→ WHAT IS NEEDED: Copy the entries again, beginning with the line containing "You are a GUI" and running through the line containing "point(628,559)", both included. Keep the requests as they are, multiply each click coordinate in the answers by 2.05, round to whole numbers with halves going up, and leave out the pictures.

→ DATA FOR THIS TASK:
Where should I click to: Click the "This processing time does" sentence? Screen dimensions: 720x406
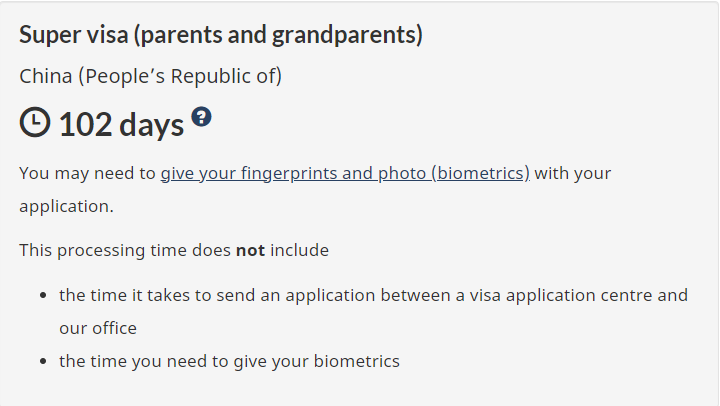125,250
...
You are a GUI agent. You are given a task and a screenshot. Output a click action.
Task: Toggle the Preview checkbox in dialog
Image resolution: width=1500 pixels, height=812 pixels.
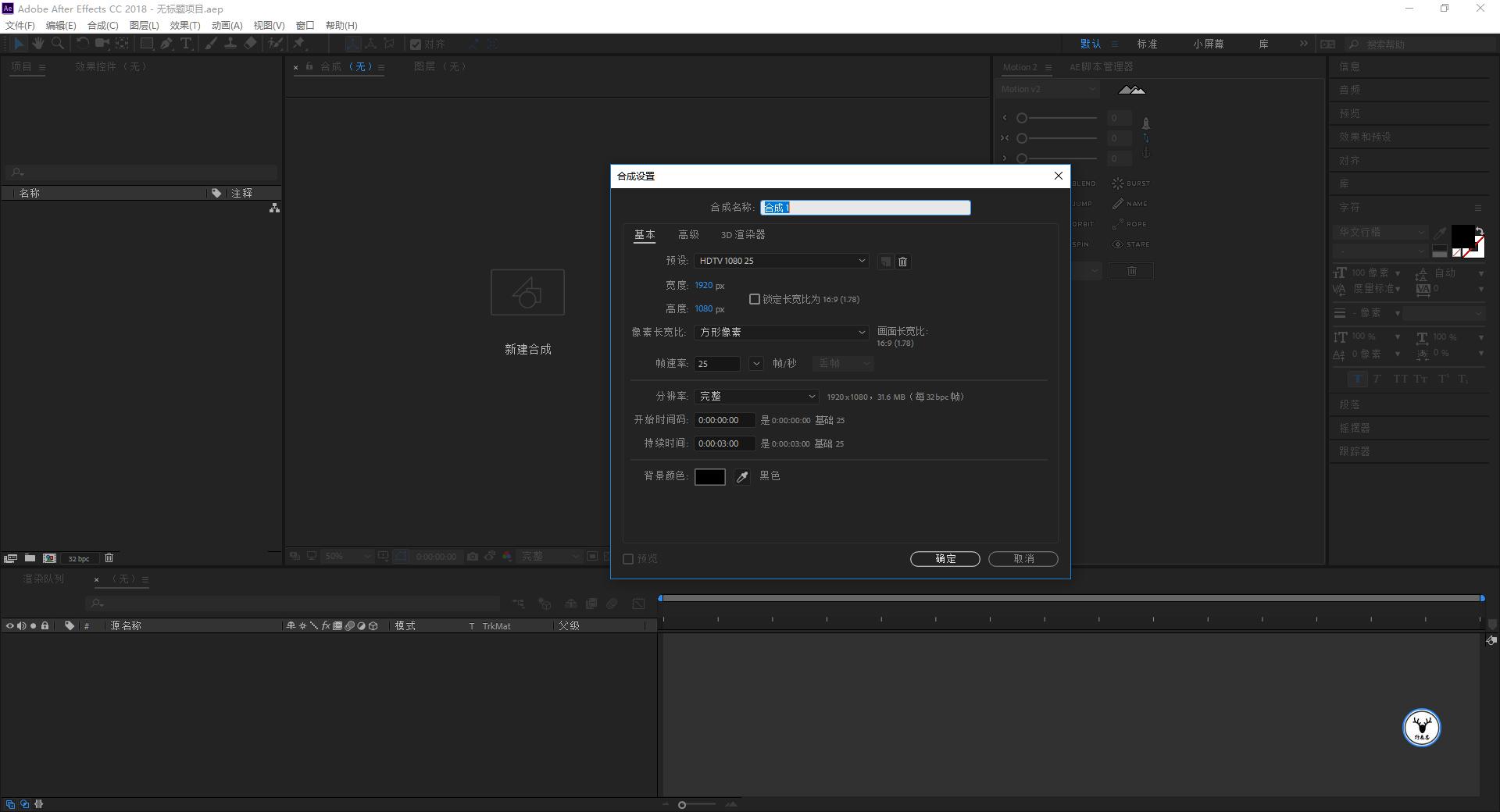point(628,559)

→ REPLY TO THE EXERCISE:
You are a GUI agent. You are given a task and a screenshot. Output a click action.
Task: Toggle the Preview checkbox in dialog
Image resolution: width=1500 pixels, height=812 pixels.
point(1287,1146)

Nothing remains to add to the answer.